> **Exercise instructions**:
From the entries below, reproduce exactly the line containing "The image size is (1243, 794).", the line containing "Click the C value 18.5 for S", and every line in between, with nothing added.
Dataset records below:
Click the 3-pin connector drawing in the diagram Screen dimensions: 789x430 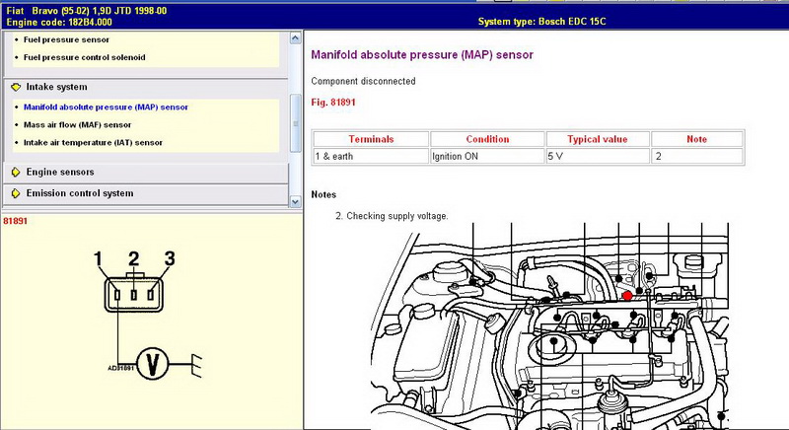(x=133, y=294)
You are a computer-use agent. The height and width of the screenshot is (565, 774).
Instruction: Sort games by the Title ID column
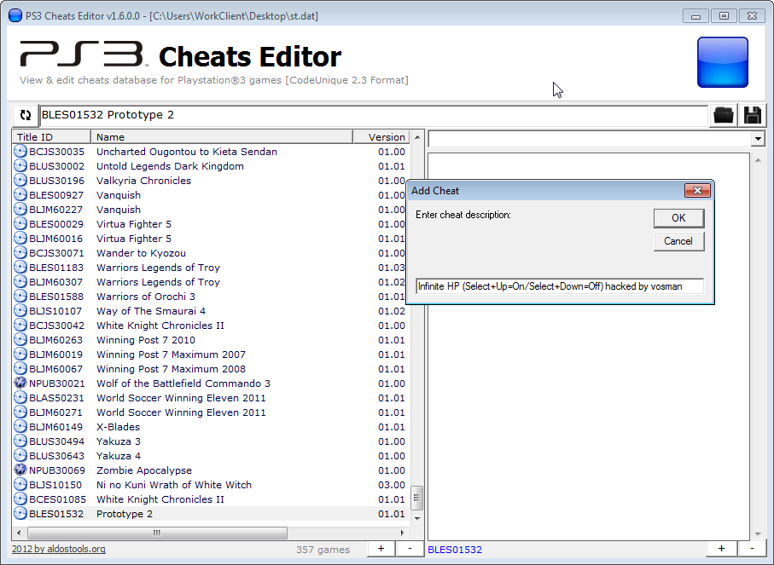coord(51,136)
End of Dataset records.
Dataset records below:
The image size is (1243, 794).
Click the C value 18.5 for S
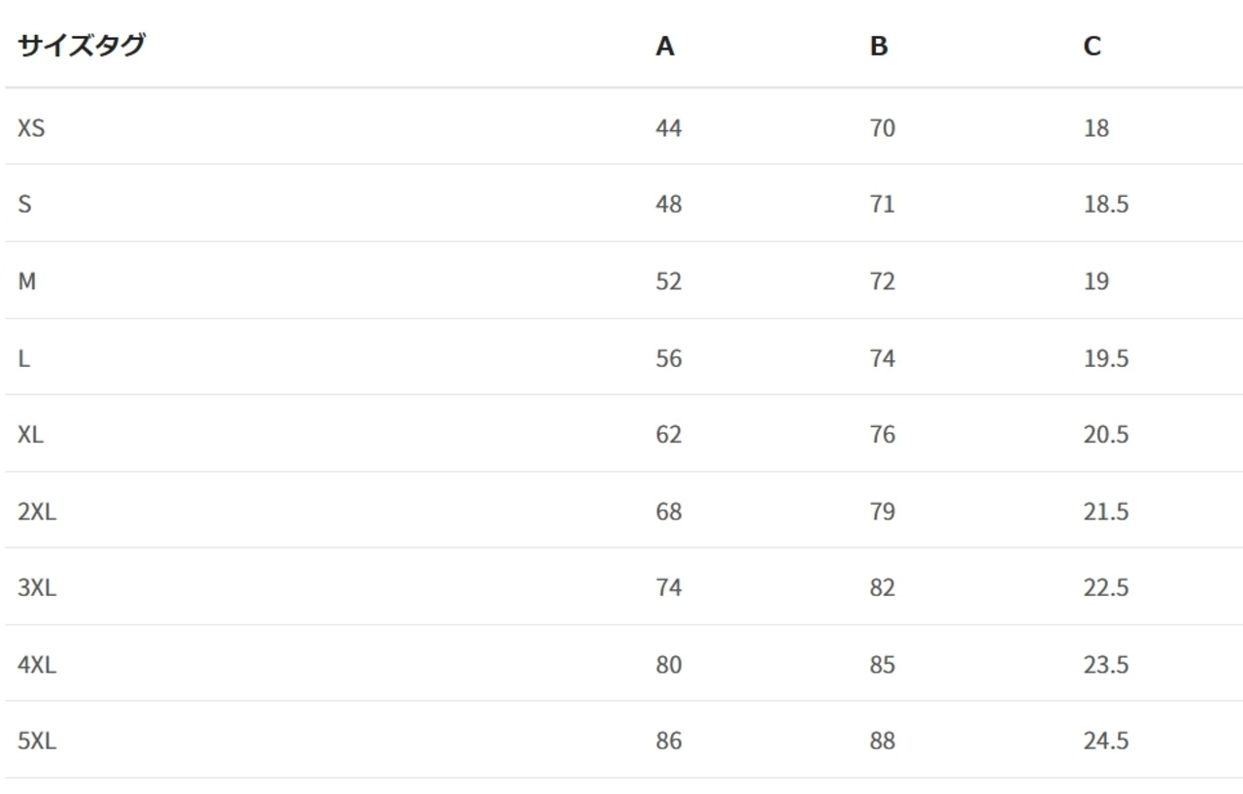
End of Dataset records.
Dataset records below:
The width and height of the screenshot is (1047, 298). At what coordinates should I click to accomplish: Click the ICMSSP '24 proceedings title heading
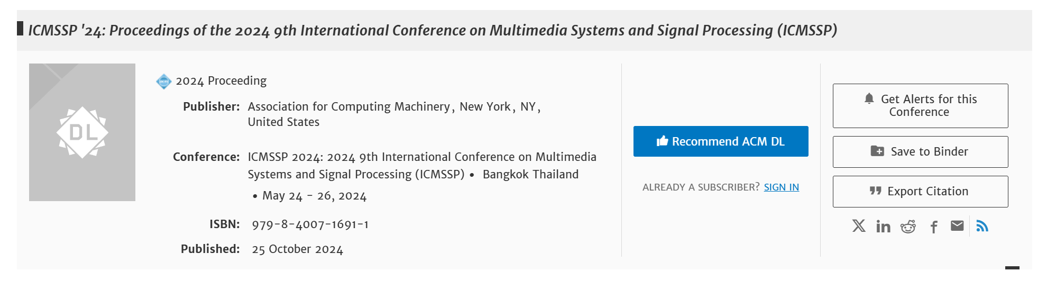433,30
End of Dataset records.
> **Response**:
The image size is (1243, 794).
Click the C value 18.5 for S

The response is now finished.